Rapid Amplicon Nanopore Sequencing (RANS) for the Differential Diagnosis of Monkeypox Virus and Other Vesicle-Forming Pathogens (Israeli et al., Viruses)
This study aimed to provide a rapid genetic-based diagnostic tool for accurate and specific identification of monkeypox virus (MPXV) and additional related vesicle-forming pathogens. Researchers initially assembled a list of 14 relevant viral pathogens, causing infectious diseases associated with vesicles, prone to be misdiagnosed as MPX. Next, they developed an approach that they termed rapid amplicon nanopore sequencing (RANS). The RANS approach uses diagnostic regions that harbor high homology in their boundaries and internal diagnostic single nucleotide polymorphisms (SNPs) that, when sequenced, aid the discrimination of each pathogen within a group. During a multiplex PCR amplification, a dA tail and a 5′-phosphonate were simultaneously added, thus making the PCR product ligation ready for nanopore sequencing. Following rapid sequencing (a few minutes), the reads were compared to a reference database and the nearest strain was identified. They first tested the approach using samples of known viruses cultured in cell lines. All the samples were identified correctly and swiftly. Next, they examined a variety of clinical samples from the 2022 MPX outbreak. The RANS approach identified correctly all the PCR-positive MPXV samples and mapped them to strains that were sequenced during the 2022 outbreak. For the subset of samples that were negative for MPXV by PCR, they obtained definite results, identifying other vesicle-forming viruses: Human herpesvirus 3, Human herpesvirus 2, and Molluscum contagiosum virus.

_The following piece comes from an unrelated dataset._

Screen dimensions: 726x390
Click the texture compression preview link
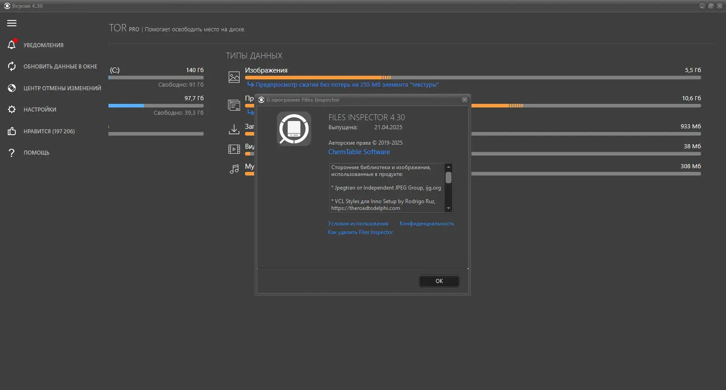(347, 85)
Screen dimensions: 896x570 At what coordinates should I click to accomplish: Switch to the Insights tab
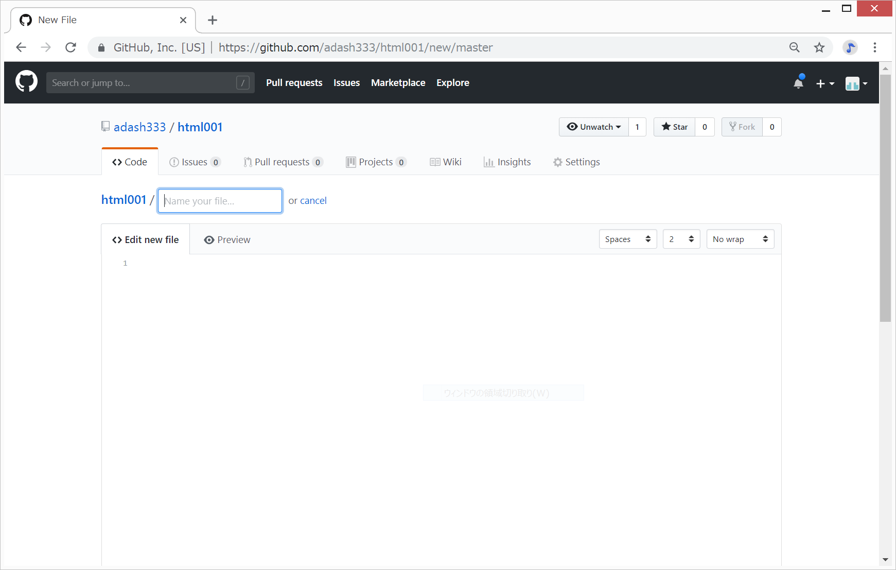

This work was a proof-of-concept study, demonstrating the potential of the RANS approach for rapid and discriminatory identification of a panel of closely related pathogens. The simplicity and affordability of the approach makes it straightforward to implement in any genetics lab. Moreover, other differential diagnostics panels might benefit from the implementation of the RANS approach into their diagnostics pipelines.